A comparative analysis of Mountpoint for S3, S3FS and Goofys

Maksym Lutskyi
14 min readSep 6, 2023

--

In the realm of cloud computing, Amazon Web Services (AWS) has revolutionized how organizations manage and store their data. Amazon S3 (Simple Storage Service) stands out as a cornerstone of this ecosystem, providing scalable, durable, and highly available object storage. While S3 offers unparalleled flexibility, its interaction model differs from traditional file systems. Enter Mountpoint for Amazon S3 service, a tool that bridges this gap by enabling users to mount Amazon S3 buckets as file systems on their machines. AWS announced the general availability of Mountpoint for Amazon S3 on 9 August 2023 and claimed it as a production-ready open source file client that makes it easy for Linux-based applications to connect directly to Amazon S3 buckets and access objects using file APIs.

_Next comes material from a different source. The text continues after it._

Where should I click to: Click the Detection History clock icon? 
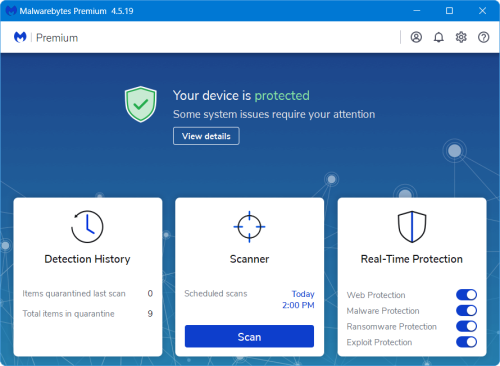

With Mountpoint for Amazon S3, applications can access objects stored in Amazon S3 through file operations like “open” and “read”. Mountpoint for Amazon S3 automatically translates local file system API calls to REST API calls on S3 objects and is optimized for applications that need high read throughput to large objects, potentially from many clients at once. It supports sequential and random read operations on existing files and writes new objects sequentially from a single client at a time. It is ideal for large-scale analytics applications that read and generate large amounts of S3 data in parallel but don’t require the ability to write to the middle of existing objects. This means it’s a great fit for applications that use a file interface.

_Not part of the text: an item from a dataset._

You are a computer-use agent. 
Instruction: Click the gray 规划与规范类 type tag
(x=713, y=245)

It is a powerful tool that can be used to accelerate a variety of workloads, including:

  • Data lakes.
  • Machine learning training.
  • Image rendering.
  • Autonomous vehicle simulation.
  • Extract, transform, and load (ETL) processes.

While Mountpoint may seem like an excellent choice for solving the issue of mounting S3 Buckets as a local file system, it is not the first tool to address such challenges. After all, aside from it there were other open-source projects that offered similar functionality. Among the most well-known are s3fs, goofy, RioFS, ObjectiveFS, etc. Therefore, it’s possible to conduct a comparative analysis of AWS’s mounting tool as well as two of the most popular community open-source solutions — s3fs and goofy.

S3FS is an open-source FUSE (Filesystem in Userspace) implementation and popular command-line client for managing object storage files quickly and easily on Linux, macOS and FreeBSD machines. It is frequently updated and has a large community of contributors on GitHub. It enables users to mount Amazon S3 buckets as local file systems. S3FS aims to simplify data migration, processing, and manipulation tasks by offering a file system abstraction layer over S3 objects.

Goofys is another open-source FUSE-based tool for Linux and macOS designed to mount Amazon S3 buckets as local file systems. It’s characterized by its simplicity and lightweight nature and is developed in GO language. It provides almost the same functionality as s3fs-fuse but with better performance.

Comparing AWS Mountpoint for S3, S3FS and Goofys:

Ease of setup:

S3FS: On Linux pre-built packages are accessible for installation via the builtin system package manager. Further configuration involves setting up ${HOME}/.aws/credentials file or separate ${HOME}/.passwd-s3fs file with AWS credentials.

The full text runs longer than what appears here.